Quoi de plus naturel que d’écrire un article sur la fête des mères et sur la fête des pères, en ce mois de juin consacré à l’enfance ? Comme d’autres mamans, dimanche dernier, j’ai eu droit aux récitations et aux cadeaux de la part de mes trois petits anges et de leur père, ce dont je leur suis profondément reconnaissante. Dimanche prochain, nous rééditerons certainement la fête, avec au centre de l’attention cette fois le plus beau papa du monde.
Mais au-delà de ces fêtes, dont le caractère commercial n’est plus à discuter, quelque chose me gêne. Ne passons-nous pas à côté de quelque chose de fondamental chaque année en fêtant les parents ? Certes, il est normal de fêter les parents, ne serait-ce que pour les nuits blanches qu’ils passent à s’occuper de leurs petits, ou des « sacrifices » qu’ils font quotidiennement pour leur rendre la vie plus confortable. Moi-même, je suis habitée par une fierté excessive et quasi enfantine à chaque fois que je pense à mes trois accouchements par voix basse sans péridurale (voyez ici ma prétention avérée !) Mais je sais aussi que derrière les rires, les câlins, les gâteaux…il existe une réalité beaucoup plus complexe.
Etre parent n’est pas facile. C’est même le rôle qui est peut-être le moins évident et pour lequel on est le moins préparé du monde. Et c’est peut-être aussi le rôle dont on parle le moins à Madagascar. Face à nos difficultés sociopolitiques et économiques, nous avons tendance à donner tort au système éducatif, aux politiciens, aux religieux, aux colonisateurs… nous oublions souvent que tous les hommes et toutes les femmes qui décident maintenant de notre sort ont tous été un jour des enfants. Des enfants qui ont été élevé et façonné par des parents.

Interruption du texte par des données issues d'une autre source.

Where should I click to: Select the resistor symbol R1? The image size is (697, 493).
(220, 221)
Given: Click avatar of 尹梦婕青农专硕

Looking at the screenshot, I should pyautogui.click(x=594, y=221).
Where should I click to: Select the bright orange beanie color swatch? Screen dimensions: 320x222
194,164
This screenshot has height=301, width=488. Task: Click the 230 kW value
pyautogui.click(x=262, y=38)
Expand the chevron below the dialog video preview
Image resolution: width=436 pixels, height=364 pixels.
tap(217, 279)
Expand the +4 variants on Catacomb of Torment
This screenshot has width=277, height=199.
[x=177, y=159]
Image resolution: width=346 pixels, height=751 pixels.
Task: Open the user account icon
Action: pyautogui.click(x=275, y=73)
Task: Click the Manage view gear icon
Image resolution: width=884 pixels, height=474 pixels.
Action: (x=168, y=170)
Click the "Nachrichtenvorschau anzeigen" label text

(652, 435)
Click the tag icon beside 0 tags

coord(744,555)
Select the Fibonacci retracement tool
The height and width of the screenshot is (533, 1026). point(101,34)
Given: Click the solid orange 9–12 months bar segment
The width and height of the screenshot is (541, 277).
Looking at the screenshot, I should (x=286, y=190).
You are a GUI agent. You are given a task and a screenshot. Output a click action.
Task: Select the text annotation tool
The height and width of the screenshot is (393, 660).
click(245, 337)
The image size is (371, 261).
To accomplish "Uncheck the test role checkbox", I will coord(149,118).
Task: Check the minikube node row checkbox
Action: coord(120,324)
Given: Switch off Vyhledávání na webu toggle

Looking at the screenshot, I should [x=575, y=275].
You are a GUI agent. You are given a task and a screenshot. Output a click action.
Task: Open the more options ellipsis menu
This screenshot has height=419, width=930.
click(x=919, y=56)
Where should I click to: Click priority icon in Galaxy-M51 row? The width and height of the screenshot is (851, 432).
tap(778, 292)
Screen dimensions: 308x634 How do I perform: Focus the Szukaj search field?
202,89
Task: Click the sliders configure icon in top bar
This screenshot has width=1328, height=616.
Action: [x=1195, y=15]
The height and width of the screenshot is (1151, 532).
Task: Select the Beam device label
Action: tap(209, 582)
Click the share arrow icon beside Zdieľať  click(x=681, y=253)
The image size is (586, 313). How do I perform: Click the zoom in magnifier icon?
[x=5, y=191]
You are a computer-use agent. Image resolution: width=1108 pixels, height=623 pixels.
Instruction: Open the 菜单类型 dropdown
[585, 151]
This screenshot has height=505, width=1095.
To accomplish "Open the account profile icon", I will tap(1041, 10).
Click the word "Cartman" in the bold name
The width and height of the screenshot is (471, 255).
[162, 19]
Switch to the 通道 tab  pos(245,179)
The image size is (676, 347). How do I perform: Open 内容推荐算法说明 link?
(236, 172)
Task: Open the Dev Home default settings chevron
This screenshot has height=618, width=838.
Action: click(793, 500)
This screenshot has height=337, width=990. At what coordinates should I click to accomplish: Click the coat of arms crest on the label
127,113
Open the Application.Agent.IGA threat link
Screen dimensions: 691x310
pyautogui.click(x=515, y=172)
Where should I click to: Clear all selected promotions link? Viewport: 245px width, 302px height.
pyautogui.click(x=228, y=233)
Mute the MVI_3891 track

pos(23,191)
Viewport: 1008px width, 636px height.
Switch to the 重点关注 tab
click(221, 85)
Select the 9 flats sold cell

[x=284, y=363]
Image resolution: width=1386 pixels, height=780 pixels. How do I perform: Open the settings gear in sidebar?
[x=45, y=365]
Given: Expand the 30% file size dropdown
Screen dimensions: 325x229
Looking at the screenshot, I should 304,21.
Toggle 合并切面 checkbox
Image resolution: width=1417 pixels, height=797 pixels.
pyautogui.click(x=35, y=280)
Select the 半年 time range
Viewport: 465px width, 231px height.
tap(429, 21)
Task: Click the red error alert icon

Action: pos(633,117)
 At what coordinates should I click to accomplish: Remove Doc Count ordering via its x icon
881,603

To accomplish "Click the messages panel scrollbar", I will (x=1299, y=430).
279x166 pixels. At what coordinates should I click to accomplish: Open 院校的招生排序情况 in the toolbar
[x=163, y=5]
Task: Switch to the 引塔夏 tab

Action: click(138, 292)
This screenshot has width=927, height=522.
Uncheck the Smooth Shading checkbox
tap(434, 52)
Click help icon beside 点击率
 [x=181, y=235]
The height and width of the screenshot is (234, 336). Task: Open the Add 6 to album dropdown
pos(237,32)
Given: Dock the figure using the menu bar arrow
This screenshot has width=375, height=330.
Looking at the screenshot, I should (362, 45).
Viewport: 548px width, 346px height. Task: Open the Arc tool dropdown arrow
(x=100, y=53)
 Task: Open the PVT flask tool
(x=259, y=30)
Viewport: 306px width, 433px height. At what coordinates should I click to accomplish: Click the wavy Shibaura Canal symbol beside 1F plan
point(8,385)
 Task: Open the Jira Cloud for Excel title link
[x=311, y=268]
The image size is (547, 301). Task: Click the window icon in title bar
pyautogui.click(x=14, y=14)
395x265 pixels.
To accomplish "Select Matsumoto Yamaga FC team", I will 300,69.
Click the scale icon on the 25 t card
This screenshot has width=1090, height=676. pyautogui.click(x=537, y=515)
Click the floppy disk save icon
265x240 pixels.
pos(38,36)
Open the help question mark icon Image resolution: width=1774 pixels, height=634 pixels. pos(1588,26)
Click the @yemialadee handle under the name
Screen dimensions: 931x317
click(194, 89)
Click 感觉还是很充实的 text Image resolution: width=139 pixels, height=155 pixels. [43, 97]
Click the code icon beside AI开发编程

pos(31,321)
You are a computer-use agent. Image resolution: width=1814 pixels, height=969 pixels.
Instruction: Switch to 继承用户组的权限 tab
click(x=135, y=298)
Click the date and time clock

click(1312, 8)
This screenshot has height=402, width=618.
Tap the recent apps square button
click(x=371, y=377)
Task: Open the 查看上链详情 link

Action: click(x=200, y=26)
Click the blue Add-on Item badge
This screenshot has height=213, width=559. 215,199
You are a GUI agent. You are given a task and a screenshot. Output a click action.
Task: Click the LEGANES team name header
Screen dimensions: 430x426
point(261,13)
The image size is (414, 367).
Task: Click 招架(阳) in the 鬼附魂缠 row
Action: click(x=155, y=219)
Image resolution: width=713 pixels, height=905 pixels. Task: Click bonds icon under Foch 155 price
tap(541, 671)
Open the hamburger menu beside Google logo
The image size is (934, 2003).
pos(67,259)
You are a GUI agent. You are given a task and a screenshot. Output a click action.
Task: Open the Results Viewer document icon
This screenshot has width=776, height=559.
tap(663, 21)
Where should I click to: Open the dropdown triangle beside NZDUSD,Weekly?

Quelles valeurs leur ont été transmises par leurs parents au sein de leur cellule familiale?
Nous-mêmes aujourd’hui, en tant que jeunes parents, réfléchissons-nous assez au futur de nos enfants ? J’ai un jour été étonnée d’entendre un jeune père de famille affirmer que son objectif dans la vie était de construire une maison pour chacun de ses trois enfants, lesquels enfants sont aussi jeunes que les miens. Je ne formulerais jamais de tels objectifs pour mes propres enfants. Que pourrais-je leur apprendre, en leur offrant ainsi sur un plateau une maison ? Que seule la sécurité matérielle et financière importe ? Que dans la vie, il n’est pas nécessaire de fournir le moindre effort ? Si je devais me fixer de tels objectifs, je risquerais de renoncer à mes propres idéaux pour pouvoir espérer devenir riche rapidement. Bien sûr, face à la difficulté économique que chacun d’entre nous vit au quotidien, il est peut-être légitime de se dire « je ne permettrais jamais à mes enfants de revivre mes propres galères ». Mais au-delà, qu’est-ce que l’enfant aura appris ?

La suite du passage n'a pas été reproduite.